*** Excerpted records ***
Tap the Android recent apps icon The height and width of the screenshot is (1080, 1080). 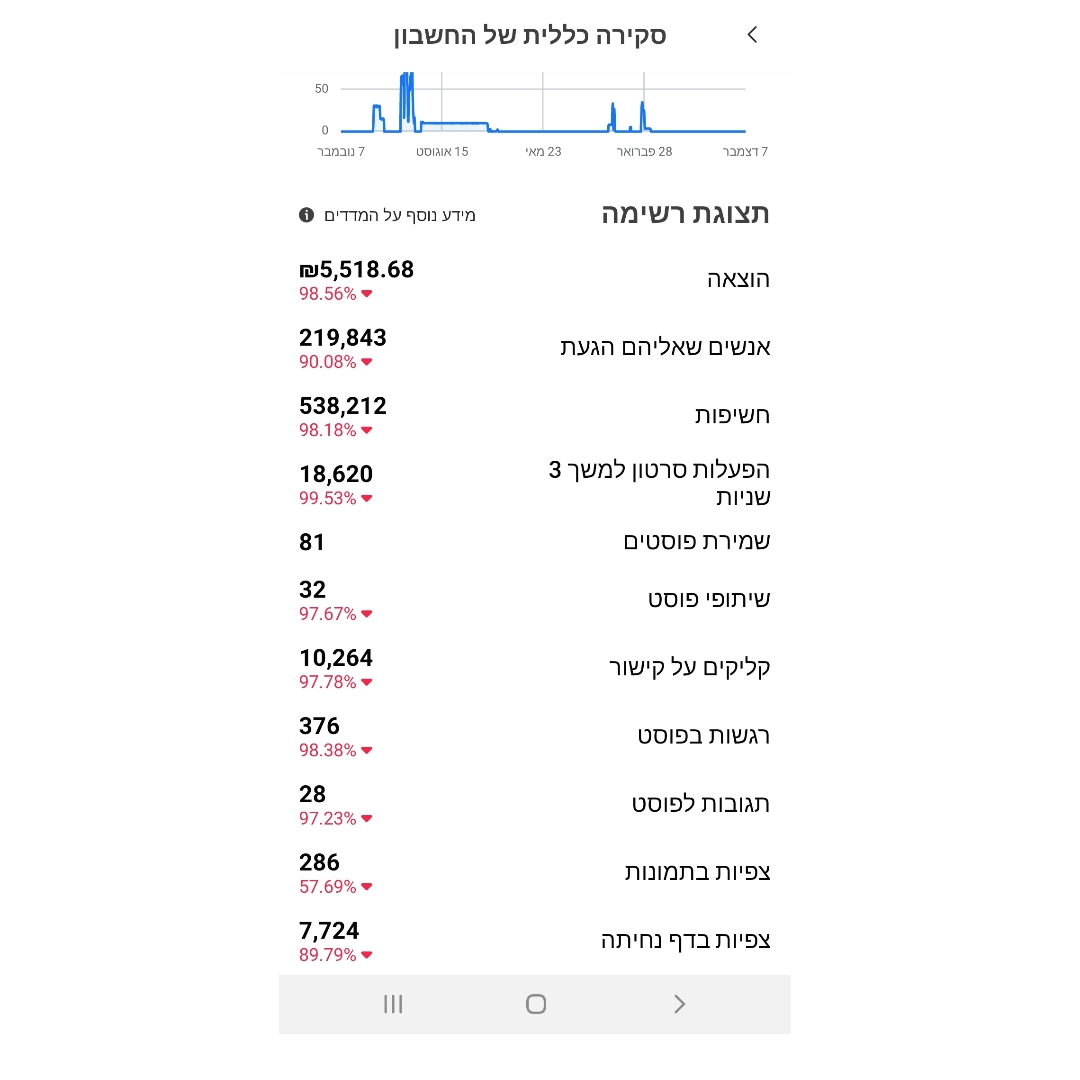pyautogui.click(x=393, y=1004)
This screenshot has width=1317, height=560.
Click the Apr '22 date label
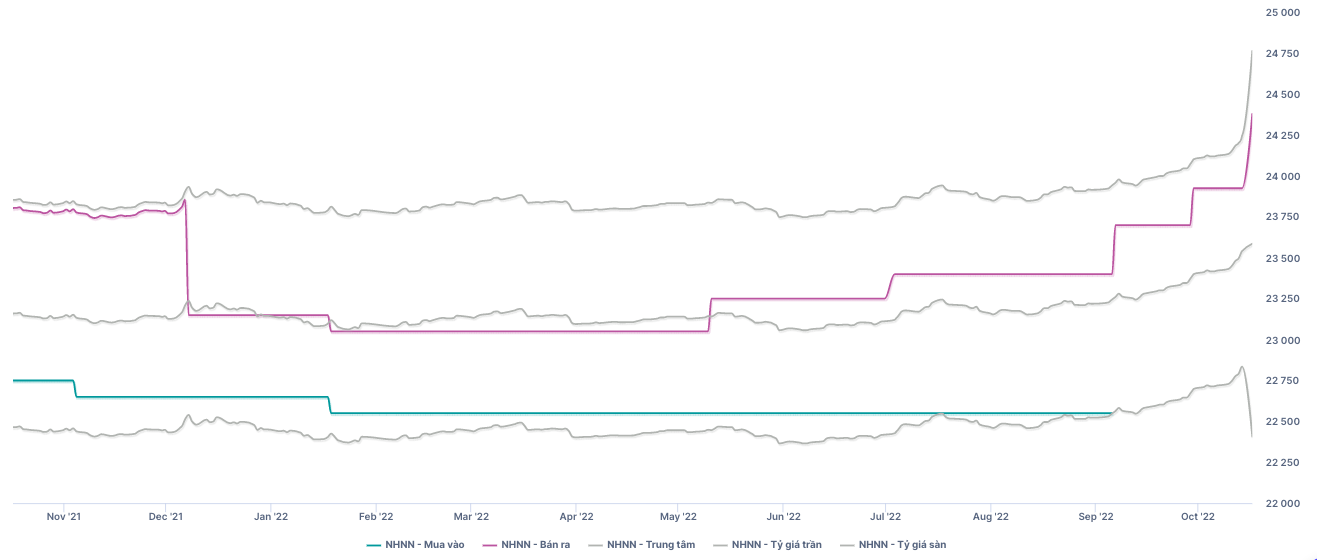click(576, 517)
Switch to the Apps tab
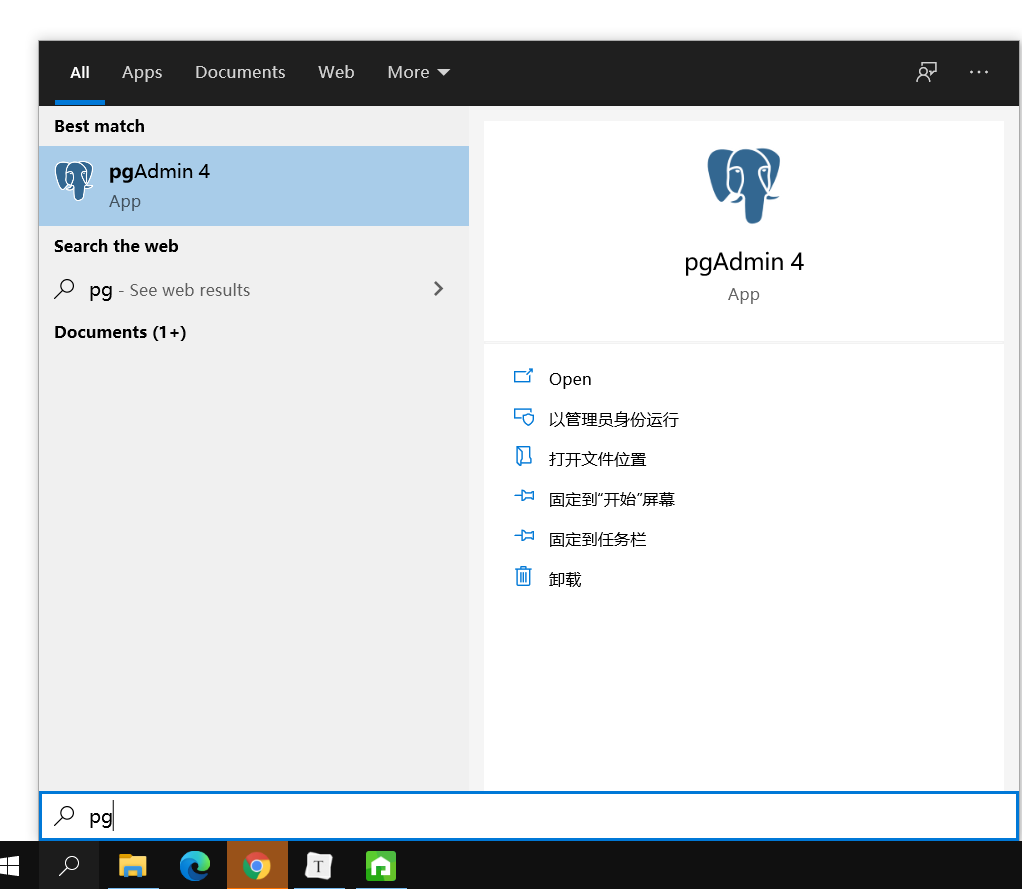This screenshot has height=889, width=1022. point(142,72)
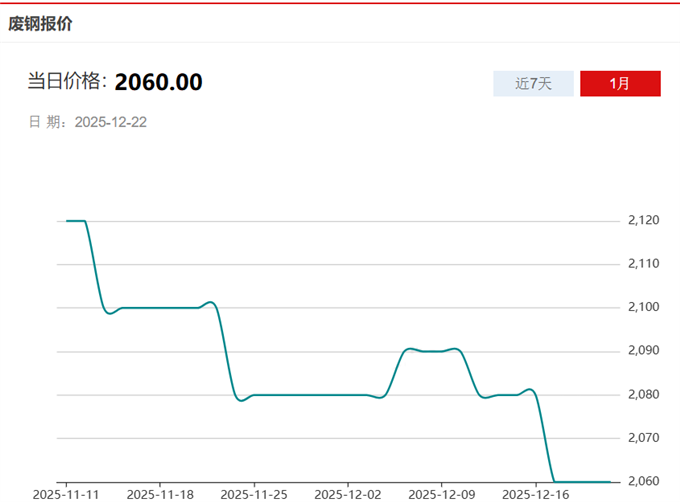This screenshot has width=680, height=502.
Task: Click the line's 2,090 plateau near 2025-12-09
Action: coord(432,351)
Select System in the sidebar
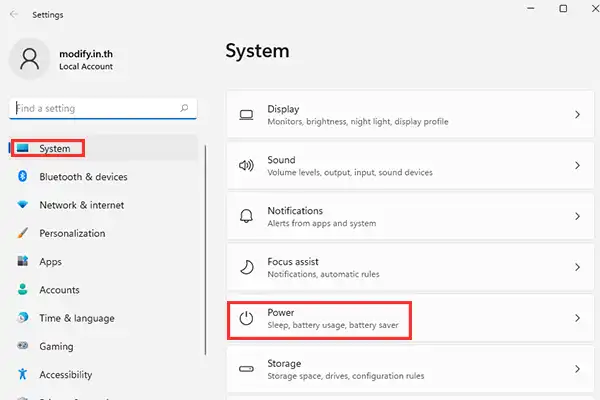Image resolution: width=600 pixels, height=400 pixels. click(54, 149)
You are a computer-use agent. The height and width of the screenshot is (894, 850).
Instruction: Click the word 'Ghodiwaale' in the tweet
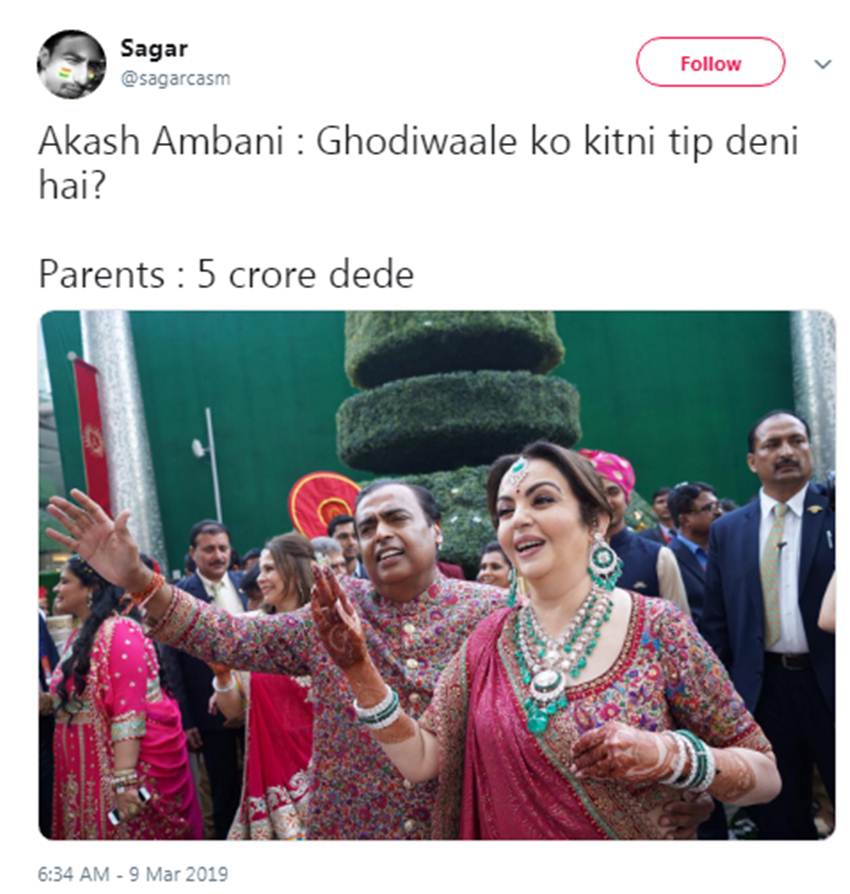coord(416,141)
*** End of Excerpted records ***
Exercise directions:
Each line from the one bearing "You are a computer-use" through the final line of the records is to be copied exactly, and no pictures are to be included.

Exercise answer:
You are a computer-use agent. The height and width of the screenshot is (894, 850).
Instruction: Click the word 'Ghodiwaale' in the tweet
coord(416,141)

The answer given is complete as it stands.